My hope is that Marcelo has seen fit to stage a state of the nation address this week, akin to whatever turned around our form between the Nottingham Forest and Brentford games in early February. It is that kind of situation we face now, where Leeds still hold the cards and need to remind themselves that they’ve been a top team in the division for two whole seasons - and more – and just need to carry on as before. Avoid defeat and Fulham have even less room for error, and their desperation increases.

The fixture needs no building-up, and the desire of other people to see us fail is all the energy the Leeds players should require. In replicating genuine crowd noise, I feel Sky Sports missed a trick in not piping in ‘Leeds are falling apart again’ during the Cardiff game, so ubiquitous is it in grounds around the country, even when Leeds aren’t playing. The unfailing predictability of a routine outing meant its absence on Sunday added to the abnormality of proceedings. I’m no fan of the piped-in crowd noise on TV, because there’s no point pretending things are normal. And to be honest, there’s quite a lot about ‘normal’ that I’d rather prefer to forget.

‘Normal’ has seen us outside the Premier League for 16 years, so if Leeds United are going to stride in like Superman and proudly declare “welcome to the ‘new’ normal”, then I’m all for it. But we’ve a long way to go with that yet. Maybe we had too long to think about Cardiff and it was bound to be an anti-climax? Now we’re in the thick of it; Saturday-Tuesday-Saturday-Tuesday. Just how we like it.

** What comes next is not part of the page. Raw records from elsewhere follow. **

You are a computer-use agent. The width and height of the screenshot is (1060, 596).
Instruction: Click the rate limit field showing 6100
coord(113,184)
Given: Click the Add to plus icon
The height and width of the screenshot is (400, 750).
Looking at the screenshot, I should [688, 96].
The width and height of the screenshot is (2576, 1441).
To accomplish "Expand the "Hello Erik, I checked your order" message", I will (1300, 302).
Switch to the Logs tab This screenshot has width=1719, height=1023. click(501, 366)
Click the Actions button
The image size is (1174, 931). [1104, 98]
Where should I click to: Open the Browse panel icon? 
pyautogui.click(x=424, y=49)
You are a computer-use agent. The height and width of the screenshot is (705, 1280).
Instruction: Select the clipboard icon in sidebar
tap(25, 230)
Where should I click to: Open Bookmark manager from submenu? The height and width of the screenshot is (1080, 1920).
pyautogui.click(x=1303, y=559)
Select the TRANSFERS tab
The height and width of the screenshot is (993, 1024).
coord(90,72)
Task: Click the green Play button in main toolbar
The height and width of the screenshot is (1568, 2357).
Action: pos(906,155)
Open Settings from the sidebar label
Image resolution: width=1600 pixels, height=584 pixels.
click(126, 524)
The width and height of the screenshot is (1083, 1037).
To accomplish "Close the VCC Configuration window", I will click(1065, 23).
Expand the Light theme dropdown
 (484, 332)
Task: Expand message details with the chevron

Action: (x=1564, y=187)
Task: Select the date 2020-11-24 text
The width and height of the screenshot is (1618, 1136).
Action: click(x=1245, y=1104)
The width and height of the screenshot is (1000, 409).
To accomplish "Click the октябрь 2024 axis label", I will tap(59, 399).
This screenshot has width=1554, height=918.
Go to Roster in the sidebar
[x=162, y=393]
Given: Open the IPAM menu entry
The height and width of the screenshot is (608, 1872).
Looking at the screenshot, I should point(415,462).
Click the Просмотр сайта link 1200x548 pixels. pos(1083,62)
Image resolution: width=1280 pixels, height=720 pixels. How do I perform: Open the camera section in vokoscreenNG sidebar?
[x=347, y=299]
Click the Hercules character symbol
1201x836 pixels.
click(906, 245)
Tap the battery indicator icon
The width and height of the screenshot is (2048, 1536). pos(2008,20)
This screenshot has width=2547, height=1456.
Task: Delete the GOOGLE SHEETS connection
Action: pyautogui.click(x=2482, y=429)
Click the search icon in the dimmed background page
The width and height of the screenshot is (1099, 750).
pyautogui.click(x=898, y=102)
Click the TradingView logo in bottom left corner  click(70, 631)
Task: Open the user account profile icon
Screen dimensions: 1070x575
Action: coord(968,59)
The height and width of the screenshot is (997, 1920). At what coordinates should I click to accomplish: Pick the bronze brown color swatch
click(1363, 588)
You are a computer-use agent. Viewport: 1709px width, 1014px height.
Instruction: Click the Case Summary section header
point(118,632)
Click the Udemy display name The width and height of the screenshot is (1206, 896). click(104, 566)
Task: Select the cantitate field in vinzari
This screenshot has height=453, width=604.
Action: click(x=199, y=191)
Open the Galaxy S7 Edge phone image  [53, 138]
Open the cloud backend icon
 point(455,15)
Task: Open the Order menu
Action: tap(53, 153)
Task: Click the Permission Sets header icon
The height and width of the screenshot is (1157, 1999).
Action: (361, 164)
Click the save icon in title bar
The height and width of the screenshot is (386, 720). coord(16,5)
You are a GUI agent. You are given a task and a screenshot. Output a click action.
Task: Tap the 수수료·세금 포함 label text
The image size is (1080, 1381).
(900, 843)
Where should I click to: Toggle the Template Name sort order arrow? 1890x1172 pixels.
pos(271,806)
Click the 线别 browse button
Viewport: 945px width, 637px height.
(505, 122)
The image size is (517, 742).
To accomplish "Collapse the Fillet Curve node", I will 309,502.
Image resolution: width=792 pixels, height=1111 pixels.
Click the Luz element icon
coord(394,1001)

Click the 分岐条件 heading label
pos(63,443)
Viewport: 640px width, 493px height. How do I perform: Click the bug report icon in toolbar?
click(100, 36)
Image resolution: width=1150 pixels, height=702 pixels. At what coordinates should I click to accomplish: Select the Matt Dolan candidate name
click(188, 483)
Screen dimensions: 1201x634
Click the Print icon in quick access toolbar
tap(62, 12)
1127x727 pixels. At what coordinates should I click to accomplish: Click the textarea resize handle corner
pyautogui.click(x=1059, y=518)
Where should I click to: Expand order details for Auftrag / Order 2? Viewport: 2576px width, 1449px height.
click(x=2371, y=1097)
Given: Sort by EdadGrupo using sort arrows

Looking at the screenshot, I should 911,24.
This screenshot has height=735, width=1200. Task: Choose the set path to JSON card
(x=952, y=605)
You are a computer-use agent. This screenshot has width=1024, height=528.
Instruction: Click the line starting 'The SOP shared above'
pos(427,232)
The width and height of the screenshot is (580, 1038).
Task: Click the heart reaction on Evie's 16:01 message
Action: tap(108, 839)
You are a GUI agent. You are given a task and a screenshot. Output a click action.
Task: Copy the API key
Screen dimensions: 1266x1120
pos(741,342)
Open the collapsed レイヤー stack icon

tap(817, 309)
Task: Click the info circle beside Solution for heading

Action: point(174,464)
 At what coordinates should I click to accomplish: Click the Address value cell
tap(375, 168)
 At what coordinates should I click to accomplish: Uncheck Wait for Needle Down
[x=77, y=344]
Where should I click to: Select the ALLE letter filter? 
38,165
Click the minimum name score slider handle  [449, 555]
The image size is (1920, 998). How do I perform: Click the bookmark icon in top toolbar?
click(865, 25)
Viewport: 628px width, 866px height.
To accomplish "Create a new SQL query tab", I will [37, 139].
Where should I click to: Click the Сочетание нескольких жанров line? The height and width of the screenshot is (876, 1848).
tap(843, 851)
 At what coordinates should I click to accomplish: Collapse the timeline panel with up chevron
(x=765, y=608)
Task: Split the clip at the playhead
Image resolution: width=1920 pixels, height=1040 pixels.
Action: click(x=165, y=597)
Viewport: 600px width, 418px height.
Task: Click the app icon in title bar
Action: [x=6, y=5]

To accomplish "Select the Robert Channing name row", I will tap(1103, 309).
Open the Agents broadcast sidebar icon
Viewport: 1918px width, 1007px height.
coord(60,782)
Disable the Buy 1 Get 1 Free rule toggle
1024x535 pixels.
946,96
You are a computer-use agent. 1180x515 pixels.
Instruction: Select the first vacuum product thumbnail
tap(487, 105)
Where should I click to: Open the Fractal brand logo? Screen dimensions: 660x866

But hang on, the new routine is also Saturday-Thursday tea-time. Because nothing is normal anymore, and we need to embrace it, for Norman and Trevor in particular, and for the rest of us who are now moving on with a new tolerance and understanding; a slower pace of life with a new hierarchy of needs and priorities, and with new goals. We’re still normal people, but we’re ‘new’ normal people. Our love affair with Leeds United has been complex and convoluted, but it’s strong and durable. And whilst we might be about to face our ultimate challenge, we’re now heading into the unknown with a smile, with confidence and with a spirit that can’t be broken.